Lucas Söker: Ich möchte nicht, dass Kirche immer den Stempel aufgedrückt bekommt, stehen geblieben zu sein. Ich möchte zeitgemäße Arbeit gestalten mit Jugendlichen, als auch mit der verfassten Kirche. Damit wir uns nicht wundern, wenn Menschen gehen, weil wir beim 10-Uhr Gottesdienst stehengeblieben sind.
Wo sehen Sie Bereiche in der Kirche, in denen dringend über Digitalisierung gesprochen werden müsste?

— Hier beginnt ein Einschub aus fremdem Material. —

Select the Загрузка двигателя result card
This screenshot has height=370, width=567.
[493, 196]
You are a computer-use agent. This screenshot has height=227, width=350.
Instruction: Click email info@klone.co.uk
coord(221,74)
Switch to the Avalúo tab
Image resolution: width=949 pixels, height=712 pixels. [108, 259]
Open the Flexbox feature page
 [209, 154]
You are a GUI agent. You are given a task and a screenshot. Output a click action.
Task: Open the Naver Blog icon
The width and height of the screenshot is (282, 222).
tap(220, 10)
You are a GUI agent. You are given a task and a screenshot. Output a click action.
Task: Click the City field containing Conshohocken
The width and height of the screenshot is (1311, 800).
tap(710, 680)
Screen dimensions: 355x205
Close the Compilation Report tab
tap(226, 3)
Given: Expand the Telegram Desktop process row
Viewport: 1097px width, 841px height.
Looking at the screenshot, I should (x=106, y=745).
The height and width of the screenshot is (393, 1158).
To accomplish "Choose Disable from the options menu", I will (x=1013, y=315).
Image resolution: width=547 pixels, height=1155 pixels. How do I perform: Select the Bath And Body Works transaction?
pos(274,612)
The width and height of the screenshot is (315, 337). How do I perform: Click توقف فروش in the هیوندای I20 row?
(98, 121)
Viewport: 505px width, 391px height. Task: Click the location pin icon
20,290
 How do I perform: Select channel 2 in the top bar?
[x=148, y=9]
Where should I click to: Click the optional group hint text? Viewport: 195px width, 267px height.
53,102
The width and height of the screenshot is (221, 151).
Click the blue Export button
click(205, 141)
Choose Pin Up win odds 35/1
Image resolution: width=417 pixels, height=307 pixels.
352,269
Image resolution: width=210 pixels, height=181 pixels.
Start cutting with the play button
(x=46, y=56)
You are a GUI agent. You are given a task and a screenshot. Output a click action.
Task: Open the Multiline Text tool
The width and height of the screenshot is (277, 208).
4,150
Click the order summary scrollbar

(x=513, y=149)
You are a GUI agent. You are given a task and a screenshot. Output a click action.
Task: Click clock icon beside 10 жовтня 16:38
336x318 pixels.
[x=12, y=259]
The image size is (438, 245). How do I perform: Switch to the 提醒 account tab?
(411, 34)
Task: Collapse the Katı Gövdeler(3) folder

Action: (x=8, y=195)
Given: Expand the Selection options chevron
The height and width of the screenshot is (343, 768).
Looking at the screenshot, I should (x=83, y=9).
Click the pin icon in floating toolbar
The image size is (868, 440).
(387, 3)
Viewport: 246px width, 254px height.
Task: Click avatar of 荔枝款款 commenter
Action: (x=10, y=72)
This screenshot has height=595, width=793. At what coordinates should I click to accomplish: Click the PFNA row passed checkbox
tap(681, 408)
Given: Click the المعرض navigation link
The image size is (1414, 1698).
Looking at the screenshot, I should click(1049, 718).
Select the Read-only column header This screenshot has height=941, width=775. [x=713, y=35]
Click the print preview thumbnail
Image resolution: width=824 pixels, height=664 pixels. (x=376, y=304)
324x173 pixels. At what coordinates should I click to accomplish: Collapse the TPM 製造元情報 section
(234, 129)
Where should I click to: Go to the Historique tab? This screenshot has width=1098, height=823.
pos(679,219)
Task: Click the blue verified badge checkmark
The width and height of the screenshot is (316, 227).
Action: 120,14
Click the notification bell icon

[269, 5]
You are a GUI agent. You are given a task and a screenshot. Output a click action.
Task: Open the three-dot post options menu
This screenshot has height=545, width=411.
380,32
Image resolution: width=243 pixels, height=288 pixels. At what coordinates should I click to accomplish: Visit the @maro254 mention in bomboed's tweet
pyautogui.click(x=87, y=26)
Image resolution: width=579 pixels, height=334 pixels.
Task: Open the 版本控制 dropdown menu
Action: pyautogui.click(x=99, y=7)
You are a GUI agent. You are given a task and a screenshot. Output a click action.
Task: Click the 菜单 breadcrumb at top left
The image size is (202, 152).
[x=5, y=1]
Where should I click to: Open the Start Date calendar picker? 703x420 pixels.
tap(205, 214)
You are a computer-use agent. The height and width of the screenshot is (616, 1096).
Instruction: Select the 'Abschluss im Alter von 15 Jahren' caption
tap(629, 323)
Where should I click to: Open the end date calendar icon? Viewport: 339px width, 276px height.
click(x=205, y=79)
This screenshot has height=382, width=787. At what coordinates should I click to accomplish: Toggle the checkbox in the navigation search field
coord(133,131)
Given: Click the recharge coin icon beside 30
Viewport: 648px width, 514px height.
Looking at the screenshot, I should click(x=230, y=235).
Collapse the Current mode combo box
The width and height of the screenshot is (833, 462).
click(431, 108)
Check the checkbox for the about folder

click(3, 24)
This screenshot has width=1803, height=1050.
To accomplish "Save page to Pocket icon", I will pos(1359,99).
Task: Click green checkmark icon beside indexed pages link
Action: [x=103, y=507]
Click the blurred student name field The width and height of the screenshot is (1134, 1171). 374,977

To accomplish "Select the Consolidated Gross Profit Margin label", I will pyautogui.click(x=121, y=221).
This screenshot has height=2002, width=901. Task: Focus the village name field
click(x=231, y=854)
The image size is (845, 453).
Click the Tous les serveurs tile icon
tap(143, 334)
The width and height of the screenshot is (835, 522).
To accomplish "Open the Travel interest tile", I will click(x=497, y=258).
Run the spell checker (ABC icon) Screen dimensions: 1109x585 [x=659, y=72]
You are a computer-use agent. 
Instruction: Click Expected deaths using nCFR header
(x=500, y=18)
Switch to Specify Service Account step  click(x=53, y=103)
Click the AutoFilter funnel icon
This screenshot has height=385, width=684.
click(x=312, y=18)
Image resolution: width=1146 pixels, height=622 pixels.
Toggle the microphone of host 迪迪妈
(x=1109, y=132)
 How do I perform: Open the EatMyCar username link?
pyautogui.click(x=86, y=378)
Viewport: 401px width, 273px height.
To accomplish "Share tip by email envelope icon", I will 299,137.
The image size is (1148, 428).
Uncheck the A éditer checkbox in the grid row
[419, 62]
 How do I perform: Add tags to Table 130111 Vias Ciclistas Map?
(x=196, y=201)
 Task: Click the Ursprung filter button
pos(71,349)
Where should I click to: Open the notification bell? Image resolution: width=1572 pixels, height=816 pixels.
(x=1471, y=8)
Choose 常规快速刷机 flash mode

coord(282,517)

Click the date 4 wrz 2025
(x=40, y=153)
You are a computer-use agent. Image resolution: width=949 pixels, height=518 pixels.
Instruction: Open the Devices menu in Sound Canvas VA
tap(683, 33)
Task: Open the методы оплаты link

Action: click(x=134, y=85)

Lucas Söker: Ich glaube, es geht um einen Geist, der bereit ist, mehr auszuprobieren. Menschen müssen sich erst verändern, bevor sich die Kirche verändert. Wir benutzen auch ChurchDesk und so gut die Software auch ist - solange sich die Menschen nicht drauf einlassen, bringt sie nicht halb so viel. Menschen müssen sich für Neues öffnen und es braucht mehr Platz zum Scheitern. Oft ist es ein großes Drama, wenn Projekte in der Kirche scheitern, doch sollte man solche nicht nur als verschwendete Ressourcen, sondern als Lernmöglichkeit sehen.